(Saved entries)
★ ★ ★
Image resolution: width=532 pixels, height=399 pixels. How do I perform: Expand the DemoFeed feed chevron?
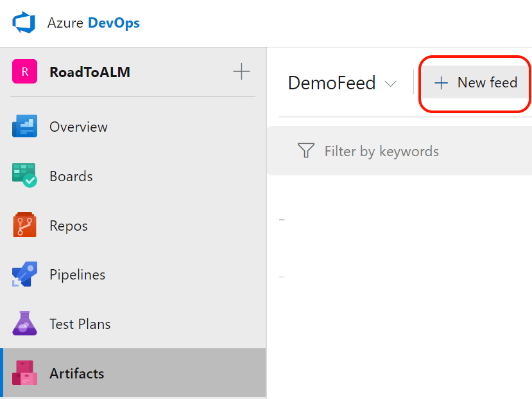(390, 84)
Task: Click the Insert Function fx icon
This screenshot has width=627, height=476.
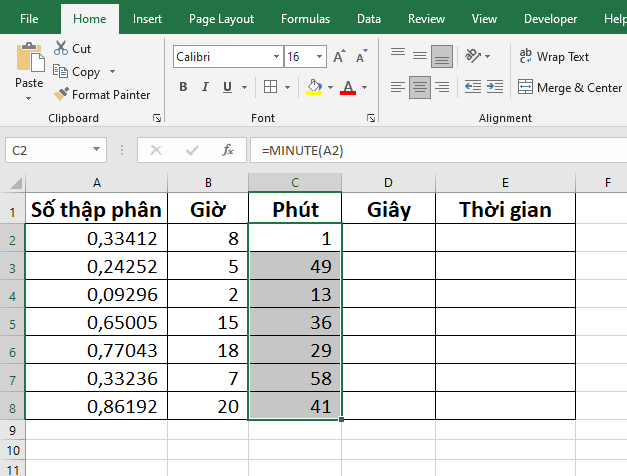Action: pos(228,150)
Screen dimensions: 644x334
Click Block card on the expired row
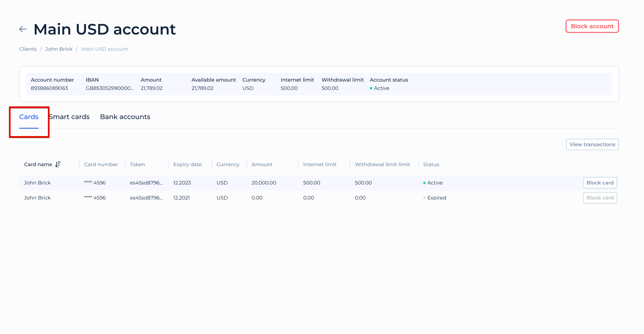point(600,198)
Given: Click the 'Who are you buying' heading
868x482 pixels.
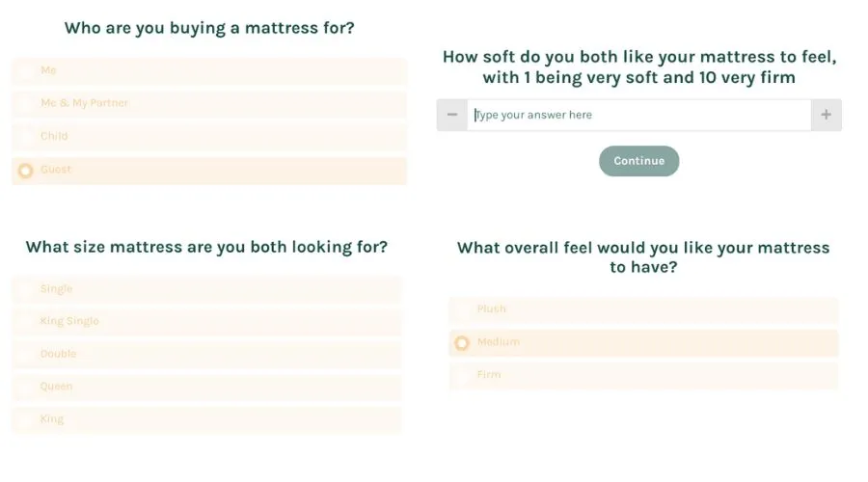Looking at the screenshot, I should (208, 28).
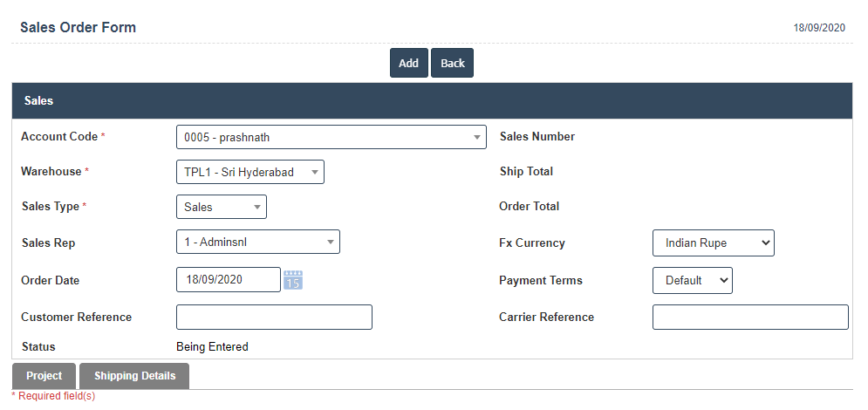Click the Account Code label

click(x=58, y=137)
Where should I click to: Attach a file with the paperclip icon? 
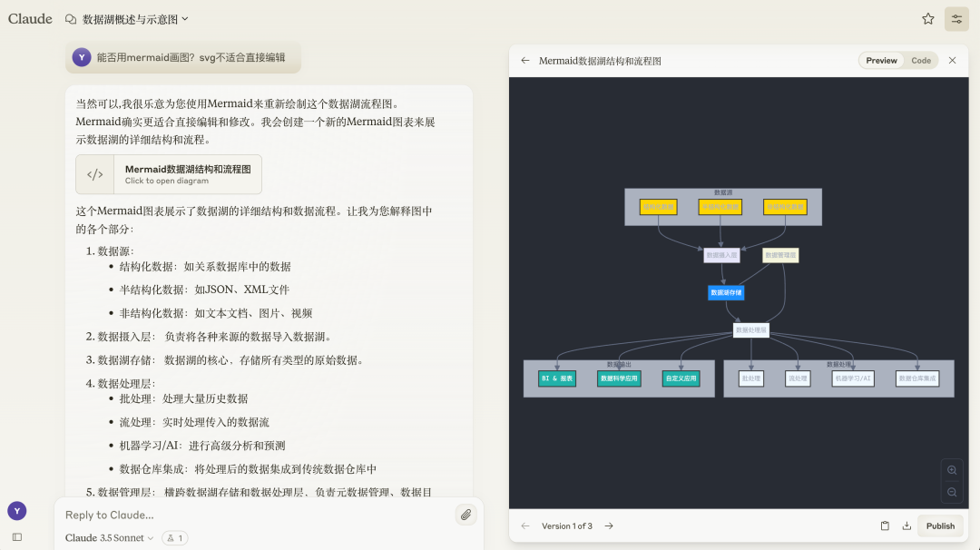click(466, 514)
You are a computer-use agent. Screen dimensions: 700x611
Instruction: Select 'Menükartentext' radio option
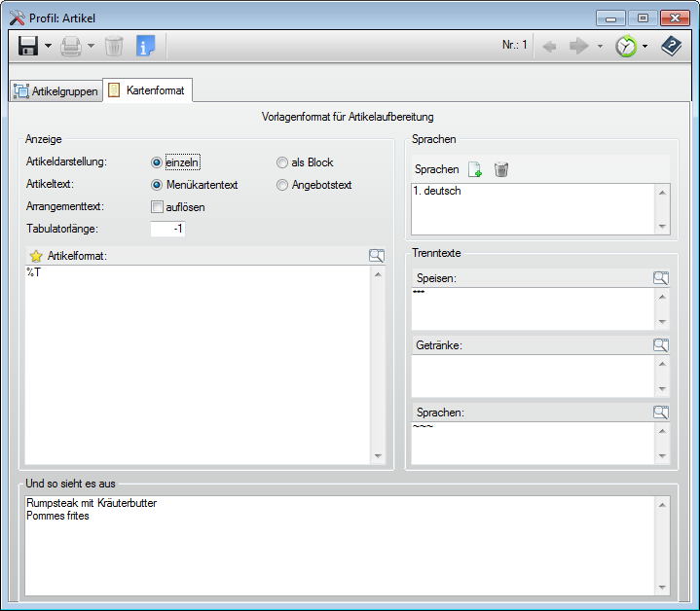coord(157,185)
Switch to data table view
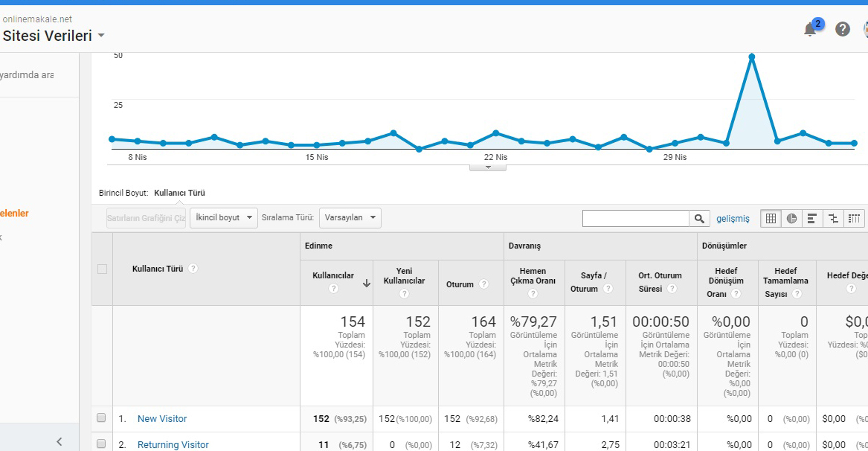Screen dimensions: 868x451 point(771,218)
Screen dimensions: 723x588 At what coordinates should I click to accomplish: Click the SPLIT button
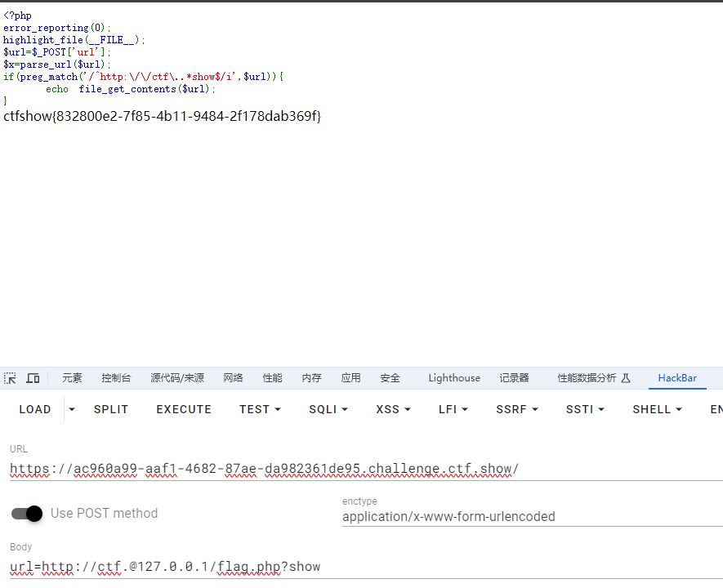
★ ★ ★
- [GOAL OF THE EXERCISE]: Exact lines, nothing more: output the one with "Given: Click the 'Who are you buying' heading" and every later line through the end of the data, skipping pictures.

- [OUTPUT OF THE EXERCISE]:
Given: Click the 'Who are you buying' heading
868x482 pixels.
Looking at the screenshot, I should (208, 28).
Click the Account Code label

click(x=58, y=137)
Where should I click to: Attach a file with the paperclip icon? 
click(466, 514)
You are a computer-use agent. Screen dimensions: 700x611
Instruction: Select 'Menükartentext' radio option
coord(157,185)
Switch to data table view
Screen dimensions: 868x451 point(771,218)
Screen dimensions: 723x588 At what coordinates should I click to accomplish: Click the SPLIT button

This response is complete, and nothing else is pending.